------ Supplied material
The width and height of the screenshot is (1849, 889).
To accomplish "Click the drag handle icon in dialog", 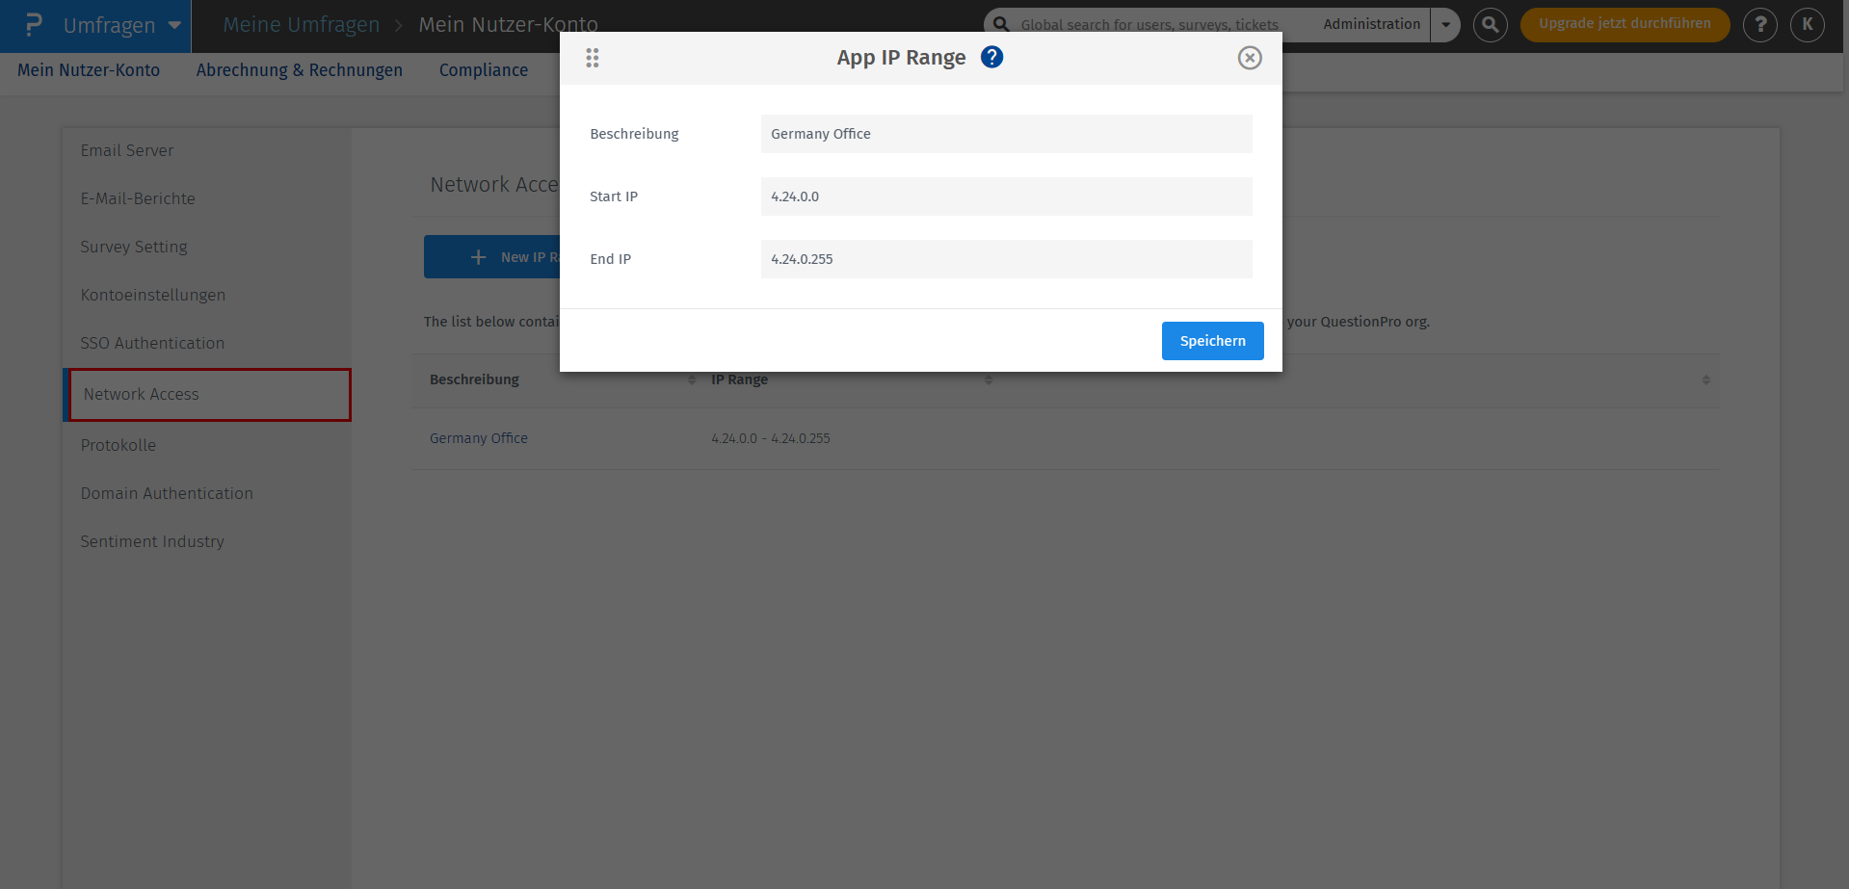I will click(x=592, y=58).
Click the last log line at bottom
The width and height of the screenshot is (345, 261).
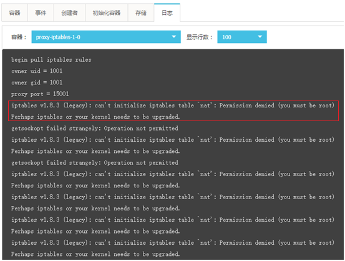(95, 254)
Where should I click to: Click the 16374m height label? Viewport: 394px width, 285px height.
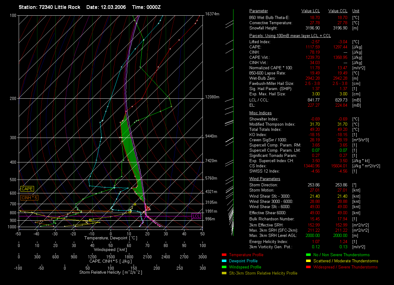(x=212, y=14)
------------
• Written request:
Copy out the part of the records that opens with the line containing "Where should I" and closes at the end of the records, matching every character. Leave the pictures out of your copy.

• Completed task:
Where should I click to: Click the 16374m height label? Viewport: 394px width, 285px height.
(x=212, y=14)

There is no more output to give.